- **Work instructions**
Search through the entries for the word "minus" and copy every line that has it.

Data items

******************************

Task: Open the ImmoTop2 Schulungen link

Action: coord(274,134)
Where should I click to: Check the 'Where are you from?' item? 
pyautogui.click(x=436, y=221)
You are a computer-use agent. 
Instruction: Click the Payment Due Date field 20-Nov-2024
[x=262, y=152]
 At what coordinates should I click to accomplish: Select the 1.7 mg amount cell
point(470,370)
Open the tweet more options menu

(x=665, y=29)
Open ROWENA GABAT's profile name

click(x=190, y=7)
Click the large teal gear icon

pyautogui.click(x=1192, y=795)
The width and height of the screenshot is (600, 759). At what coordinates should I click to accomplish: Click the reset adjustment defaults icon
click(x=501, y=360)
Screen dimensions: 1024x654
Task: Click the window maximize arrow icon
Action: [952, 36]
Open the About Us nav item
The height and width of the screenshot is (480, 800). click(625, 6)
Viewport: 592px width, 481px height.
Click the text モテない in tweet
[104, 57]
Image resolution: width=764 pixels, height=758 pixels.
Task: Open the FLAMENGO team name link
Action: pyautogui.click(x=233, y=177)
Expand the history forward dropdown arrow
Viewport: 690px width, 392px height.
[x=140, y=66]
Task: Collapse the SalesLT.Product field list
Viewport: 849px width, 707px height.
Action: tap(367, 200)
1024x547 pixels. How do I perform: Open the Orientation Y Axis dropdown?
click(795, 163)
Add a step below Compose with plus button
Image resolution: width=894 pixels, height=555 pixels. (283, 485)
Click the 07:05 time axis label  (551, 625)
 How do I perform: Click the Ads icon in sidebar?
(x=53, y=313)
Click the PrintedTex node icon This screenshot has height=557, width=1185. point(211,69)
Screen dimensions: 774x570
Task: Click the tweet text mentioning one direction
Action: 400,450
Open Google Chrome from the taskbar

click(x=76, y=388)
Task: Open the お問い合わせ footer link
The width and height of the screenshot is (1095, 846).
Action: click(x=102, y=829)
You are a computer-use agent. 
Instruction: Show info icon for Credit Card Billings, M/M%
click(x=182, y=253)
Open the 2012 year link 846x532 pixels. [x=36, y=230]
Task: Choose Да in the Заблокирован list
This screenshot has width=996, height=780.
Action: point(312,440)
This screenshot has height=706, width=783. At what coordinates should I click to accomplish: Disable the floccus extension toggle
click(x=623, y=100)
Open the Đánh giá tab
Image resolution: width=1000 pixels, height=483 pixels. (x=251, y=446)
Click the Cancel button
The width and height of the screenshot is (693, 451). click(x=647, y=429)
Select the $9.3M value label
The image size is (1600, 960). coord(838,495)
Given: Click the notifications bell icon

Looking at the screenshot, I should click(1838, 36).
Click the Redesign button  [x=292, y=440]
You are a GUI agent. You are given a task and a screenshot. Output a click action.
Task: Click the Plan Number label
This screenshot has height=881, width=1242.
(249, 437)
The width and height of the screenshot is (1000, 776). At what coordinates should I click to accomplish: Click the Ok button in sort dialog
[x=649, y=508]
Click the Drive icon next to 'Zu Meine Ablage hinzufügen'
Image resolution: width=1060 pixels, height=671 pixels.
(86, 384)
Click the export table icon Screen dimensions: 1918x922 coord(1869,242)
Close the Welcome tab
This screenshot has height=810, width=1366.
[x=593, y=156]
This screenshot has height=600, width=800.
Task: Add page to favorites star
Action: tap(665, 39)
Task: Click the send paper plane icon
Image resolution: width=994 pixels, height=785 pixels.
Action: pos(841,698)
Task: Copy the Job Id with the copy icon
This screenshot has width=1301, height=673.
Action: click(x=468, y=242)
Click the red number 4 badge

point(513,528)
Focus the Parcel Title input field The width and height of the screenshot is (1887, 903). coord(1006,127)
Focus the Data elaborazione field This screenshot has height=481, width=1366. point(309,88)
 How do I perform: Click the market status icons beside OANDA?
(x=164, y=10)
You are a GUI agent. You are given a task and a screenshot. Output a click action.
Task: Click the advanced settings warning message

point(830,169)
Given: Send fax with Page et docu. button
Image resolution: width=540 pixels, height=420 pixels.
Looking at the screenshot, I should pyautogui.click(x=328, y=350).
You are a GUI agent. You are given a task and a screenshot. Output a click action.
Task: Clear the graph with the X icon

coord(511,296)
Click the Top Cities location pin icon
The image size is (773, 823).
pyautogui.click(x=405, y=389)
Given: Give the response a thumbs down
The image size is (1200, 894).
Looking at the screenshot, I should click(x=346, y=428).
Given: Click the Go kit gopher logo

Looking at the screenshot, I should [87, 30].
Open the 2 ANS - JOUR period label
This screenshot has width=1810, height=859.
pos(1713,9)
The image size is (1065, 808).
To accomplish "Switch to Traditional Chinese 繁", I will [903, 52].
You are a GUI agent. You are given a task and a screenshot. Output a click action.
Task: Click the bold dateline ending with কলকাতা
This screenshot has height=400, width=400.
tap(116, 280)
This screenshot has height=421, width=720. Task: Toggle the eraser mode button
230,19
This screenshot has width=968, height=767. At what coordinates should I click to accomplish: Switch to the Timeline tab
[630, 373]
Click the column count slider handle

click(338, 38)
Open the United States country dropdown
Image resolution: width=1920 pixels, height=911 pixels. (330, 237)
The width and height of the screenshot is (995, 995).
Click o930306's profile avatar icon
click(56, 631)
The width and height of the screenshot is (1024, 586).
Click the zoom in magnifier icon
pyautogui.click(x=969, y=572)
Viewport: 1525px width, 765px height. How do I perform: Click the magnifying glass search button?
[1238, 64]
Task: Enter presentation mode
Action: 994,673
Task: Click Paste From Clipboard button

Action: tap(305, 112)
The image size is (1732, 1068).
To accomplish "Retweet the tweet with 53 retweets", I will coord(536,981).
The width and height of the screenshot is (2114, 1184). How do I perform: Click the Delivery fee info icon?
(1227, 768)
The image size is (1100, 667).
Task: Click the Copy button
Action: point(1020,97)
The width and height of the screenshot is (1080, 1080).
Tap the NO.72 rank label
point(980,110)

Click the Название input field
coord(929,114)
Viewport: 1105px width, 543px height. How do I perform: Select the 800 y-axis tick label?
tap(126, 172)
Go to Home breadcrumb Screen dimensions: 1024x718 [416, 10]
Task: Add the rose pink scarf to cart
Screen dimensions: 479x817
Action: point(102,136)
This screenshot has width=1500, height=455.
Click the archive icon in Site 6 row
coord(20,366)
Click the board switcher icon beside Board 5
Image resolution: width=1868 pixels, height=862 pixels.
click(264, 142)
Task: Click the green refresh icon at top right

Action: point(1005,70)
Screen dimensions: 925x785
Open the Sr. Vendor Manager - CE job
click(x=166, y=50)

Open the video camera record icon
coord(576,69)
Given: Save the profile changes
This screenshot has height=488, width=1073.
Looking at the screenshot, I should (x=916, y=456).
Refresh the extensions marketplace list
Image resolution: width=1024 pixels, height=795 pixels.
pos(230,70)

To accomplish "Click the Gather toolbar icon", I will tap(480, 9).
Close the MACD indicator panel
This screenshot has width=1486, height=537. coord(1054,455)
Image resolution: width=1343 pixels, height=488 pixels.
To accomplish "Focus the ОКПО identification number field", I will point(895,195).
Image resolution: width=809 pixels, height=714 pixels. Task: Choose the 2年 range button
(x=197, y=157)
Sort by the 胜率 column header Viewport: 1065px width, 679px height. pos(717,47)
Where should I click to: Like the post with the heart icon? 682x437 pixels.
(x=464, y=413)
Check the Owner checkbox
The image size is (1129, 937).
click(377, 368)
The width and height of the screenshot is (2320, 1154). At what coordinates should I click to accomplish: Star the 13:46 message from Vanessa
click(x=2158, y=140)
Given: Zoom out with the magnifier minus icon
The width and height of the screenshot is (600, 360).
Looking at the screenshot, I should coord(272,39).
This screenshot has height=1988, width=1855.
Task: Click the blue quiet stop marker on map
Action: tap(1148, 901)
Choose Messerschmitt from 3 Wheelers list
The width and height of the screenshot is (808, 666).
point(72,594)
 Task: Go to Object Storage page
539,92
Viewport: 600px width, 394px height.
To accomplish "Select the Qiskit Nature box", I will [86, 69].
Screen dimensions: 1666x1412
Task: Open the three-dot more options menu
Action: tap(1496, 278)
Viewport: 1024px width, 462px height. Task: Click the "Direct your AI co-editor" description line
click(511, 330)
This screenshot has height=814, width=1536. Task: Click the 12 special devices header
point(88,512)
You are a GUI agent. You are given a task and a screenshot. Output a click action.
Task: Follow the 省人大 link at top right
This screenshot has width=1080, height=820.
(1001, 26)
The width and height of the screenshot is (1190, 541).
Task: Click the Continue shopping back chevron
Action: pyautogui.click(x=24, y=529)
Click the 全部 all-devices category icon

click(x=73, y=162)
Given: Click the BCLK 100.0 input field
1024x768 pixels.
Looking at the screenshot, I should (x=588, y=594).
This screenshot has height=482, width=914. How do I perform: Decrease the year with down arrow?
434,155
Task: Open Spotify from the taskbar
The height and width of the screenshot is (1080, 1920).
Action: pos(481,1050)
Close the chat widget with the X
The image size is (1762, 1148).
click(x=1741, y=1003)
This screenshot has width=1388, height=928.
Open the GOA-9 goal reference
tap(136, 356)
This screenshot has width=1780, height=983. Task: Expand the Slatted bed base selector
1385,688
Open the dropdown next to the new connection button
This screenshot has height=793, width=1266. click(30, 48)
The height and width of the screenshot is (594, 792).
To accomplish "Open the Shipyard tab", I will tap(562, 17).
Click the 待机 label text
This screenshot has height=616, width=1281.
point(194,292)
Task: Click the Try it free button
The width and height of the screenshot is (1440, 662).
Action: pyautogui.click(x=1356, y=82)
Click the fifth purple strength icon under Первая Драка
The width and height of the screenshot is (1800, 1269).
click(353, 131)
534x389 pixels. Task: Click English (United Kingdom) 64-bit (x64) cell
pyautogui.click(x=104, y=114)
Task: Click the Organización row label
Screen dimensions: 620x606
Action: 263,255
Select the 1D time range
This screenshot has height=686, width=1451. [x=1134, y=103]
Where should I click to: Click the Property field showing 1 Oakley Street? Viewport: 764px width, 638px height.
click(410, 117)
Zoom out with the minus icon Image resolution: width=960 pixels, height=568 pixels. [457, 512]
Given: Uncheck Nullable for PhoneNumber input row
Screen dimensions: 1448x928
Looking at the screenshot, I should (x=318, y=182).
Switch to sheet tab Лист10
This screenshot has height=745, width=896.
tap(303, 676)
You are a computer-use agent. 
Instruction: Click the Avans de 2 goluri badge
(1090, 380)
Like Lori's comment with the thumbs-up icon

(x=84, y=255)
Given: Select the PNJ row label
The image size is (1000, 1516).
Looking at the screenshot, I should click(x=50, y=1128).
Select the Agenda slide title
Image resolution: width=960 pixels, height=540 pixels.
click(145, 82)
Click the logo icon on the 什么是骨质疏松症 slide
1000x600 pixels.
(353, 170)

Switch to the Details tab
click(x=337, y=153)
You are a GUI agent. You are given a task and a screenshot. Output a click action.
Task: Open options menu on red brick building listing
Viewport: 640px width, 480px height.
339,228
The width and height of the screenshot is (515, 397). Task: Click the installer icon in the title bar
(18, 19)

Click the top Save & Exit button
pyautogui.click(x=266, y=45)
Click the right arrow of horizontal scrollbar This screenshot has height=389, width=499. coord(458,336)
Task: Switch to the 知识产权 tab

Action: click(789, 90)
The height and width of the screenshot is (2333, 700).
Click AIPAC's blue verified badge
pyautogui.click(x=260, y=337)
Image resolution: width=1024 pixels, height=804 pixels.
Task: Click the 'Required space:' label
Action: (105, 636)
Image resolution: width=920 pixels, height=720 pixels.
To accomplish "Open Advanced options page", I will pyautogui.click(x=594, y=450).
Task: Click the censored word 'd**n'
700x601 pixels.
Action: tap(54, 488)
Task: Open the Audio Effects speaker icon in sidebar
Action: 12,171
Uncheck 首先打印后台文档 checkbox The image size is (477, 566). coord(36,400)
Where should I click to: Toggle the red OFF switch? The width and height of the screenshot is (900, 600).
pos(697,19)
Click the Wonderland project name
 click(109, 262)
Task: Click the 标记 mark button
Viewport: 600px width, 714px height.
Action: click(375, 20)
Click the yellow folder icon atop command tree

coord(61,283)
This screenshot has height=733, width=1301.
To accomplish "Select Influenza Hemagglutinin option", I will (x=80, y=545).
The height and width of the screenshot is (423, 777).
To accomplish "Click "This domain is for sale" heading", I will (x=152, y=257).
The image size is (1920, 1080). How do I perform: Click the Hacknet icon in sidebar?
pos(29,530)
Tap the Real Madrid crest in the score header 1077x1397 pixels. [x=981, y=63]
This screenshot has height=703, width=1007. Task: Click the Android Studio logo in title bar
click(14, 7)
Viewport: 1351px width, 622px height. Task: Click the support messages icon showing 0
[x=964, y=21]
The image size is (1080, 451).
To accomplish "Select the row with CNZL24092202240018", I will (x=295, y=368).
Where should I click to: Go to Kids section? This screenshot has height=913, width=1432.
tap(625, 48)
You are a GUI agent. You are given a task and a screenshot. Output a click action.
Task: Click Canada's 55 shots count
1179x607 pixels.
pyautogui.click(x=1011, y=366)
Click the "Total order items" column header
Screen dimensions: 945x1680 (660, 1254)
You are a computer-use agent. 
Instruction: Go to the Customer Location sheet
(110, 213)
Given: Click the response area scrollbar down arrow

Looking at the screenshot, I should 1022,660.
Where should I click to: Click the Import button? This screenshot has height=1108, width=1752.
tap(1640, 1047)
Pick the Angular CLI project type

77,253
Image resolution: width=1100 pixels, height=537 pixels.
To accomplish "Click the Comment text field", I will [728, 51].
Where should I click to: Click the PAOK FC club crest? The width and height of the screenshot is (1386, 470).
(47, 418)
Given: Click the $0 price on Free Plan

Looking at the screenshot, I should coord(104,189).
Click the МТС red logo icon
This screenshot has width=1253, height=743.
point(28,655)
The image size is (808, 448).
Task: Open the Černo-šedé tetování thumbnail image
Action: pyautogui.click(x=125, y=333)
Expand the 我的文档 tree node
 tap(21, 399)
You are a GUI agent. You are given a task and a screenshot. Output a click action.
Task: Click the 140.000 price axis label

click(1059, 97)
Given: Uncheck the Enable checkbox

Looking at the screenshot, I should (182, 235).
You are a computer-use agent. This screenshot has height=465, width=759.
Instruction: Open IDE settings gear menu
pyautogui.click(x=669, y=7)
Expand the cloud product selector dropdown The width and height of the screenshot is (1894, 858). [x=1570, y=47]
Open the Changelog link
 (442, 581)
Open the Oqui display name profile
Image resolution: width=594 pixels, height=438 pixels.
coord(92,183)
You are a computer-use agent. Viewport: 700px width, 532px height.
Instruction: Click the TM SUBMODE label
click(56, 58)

******************************

- **Response below**
Given: Zoom out with the magnifier minus icon
Zoom out with the minus icon Image resolution: width=960 pixels, height=568 pixels. [457, 512]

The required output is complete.